Führe jede Zeile der Einträge vollständig auf, in der das Wort "resolution" vorkommt. Achte dabei auf Groß- und Kleinschreibung.

### [Bereitgestellte Einträge]
..........
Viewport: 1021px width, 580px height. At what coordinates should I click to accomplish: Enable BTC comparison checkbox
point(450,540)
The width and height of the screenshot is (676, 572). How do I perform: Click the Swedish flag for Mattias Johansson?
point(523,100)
..........
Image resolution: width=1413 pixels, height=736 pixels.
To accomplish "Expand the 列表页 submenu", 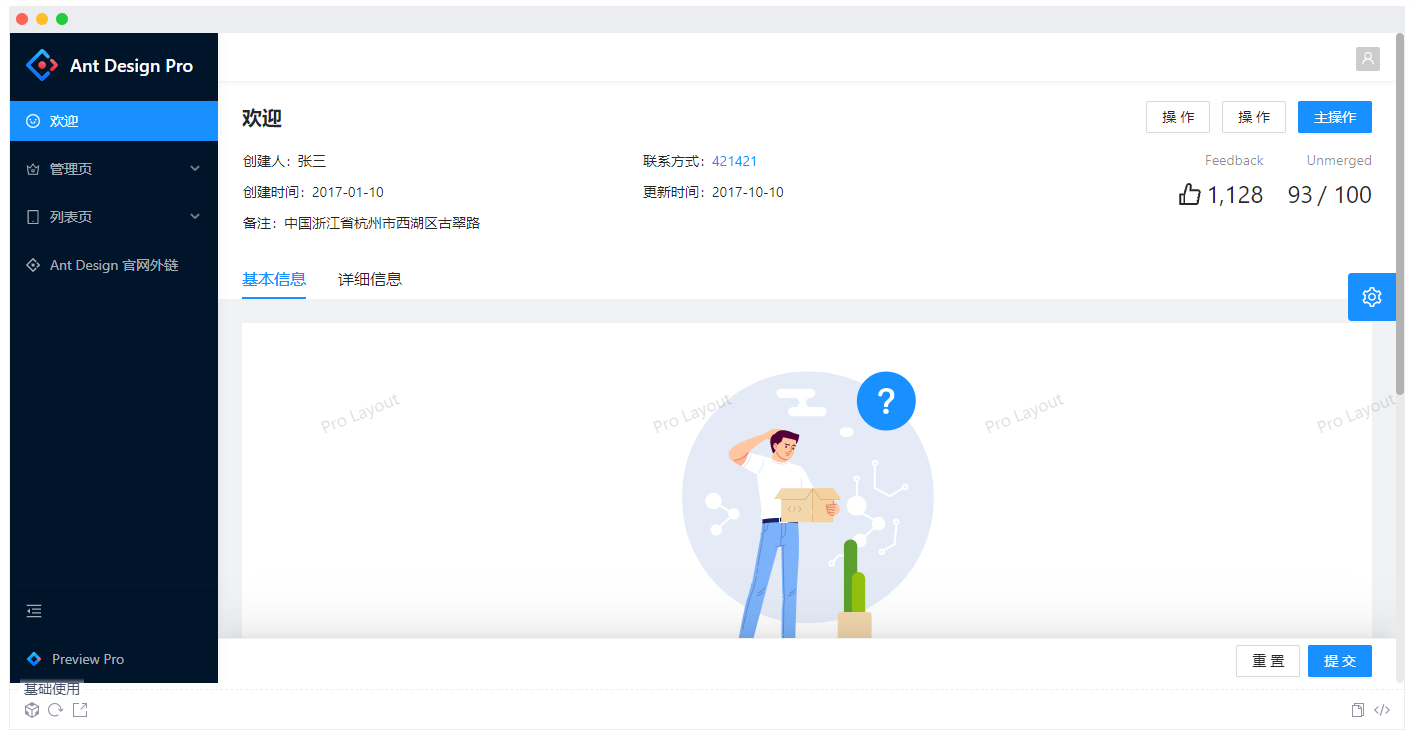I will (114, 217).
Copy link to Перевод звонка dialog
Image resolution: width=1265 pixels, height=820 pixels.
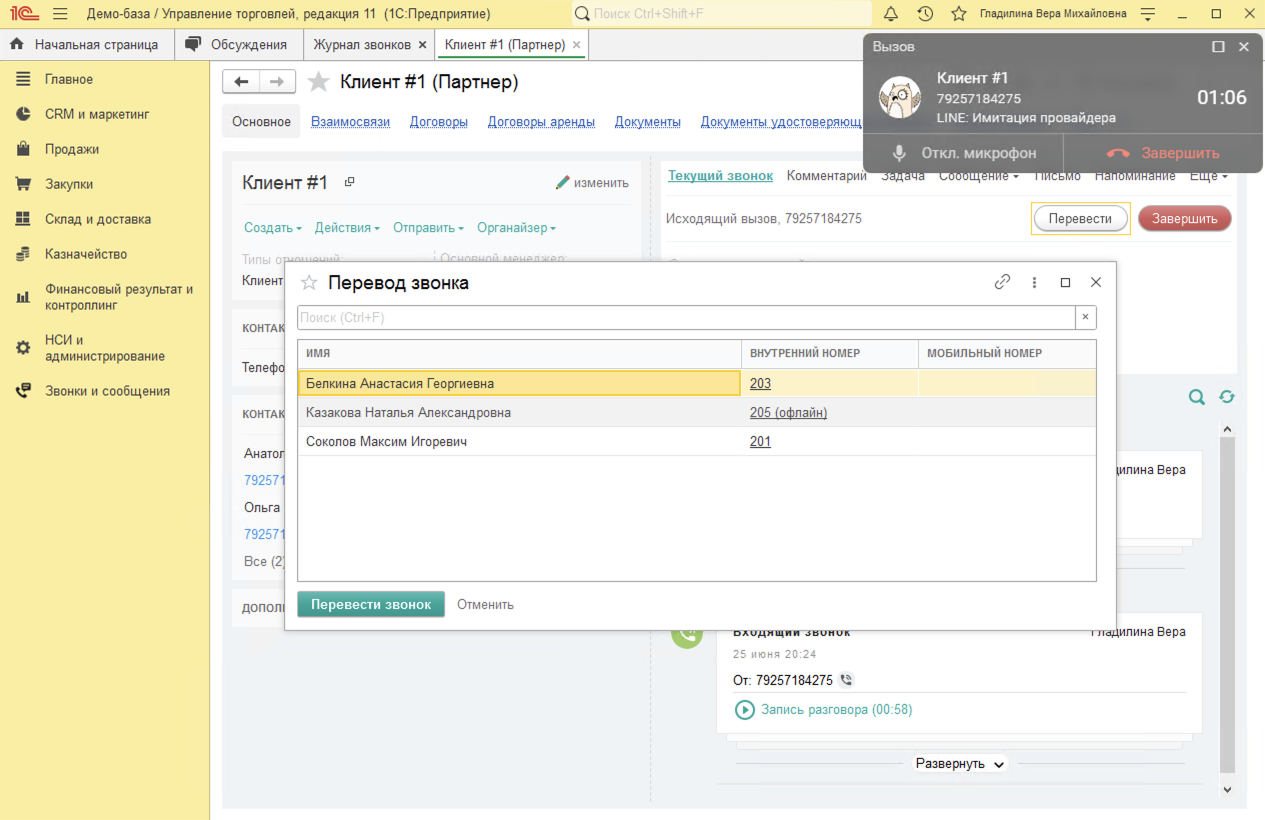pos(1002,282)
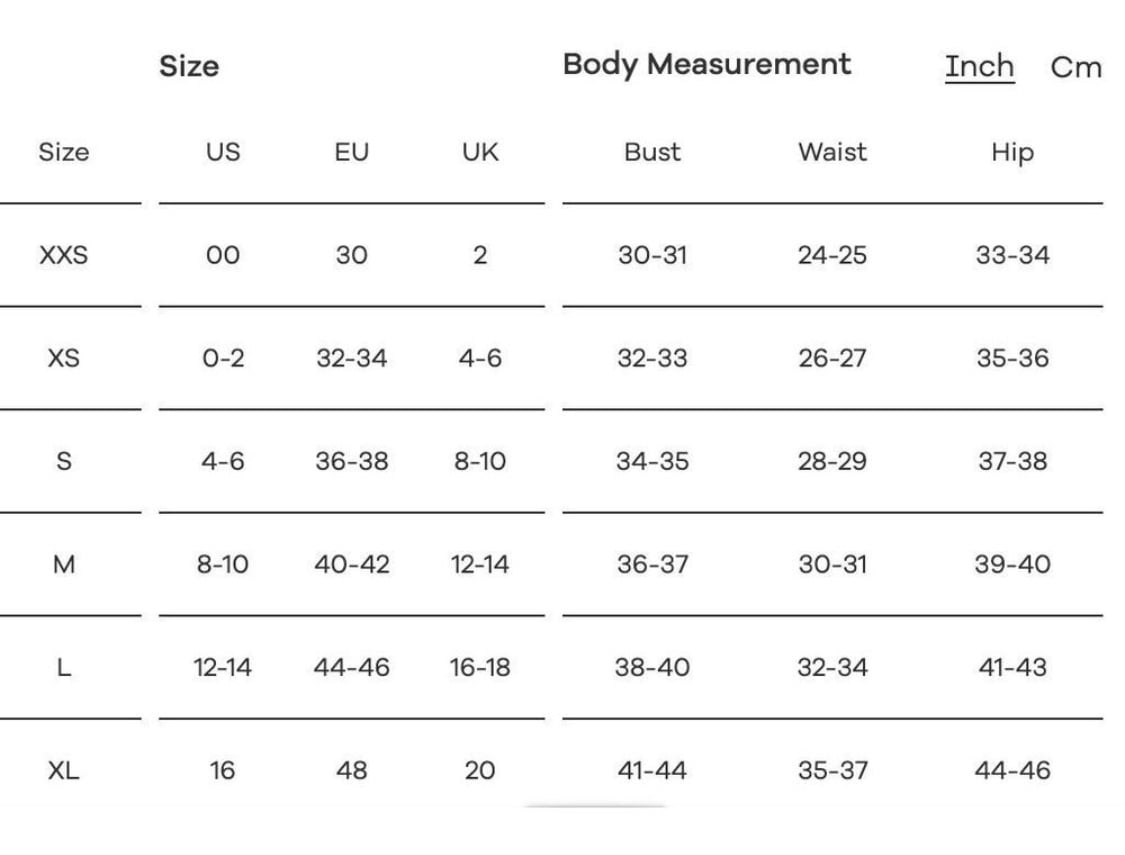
..........
### [Vollständige Antwort]
Image resolution: width=1413 pixels, height=736 pixels.
Image resolution: width=1265 pixels, height=820 pixels.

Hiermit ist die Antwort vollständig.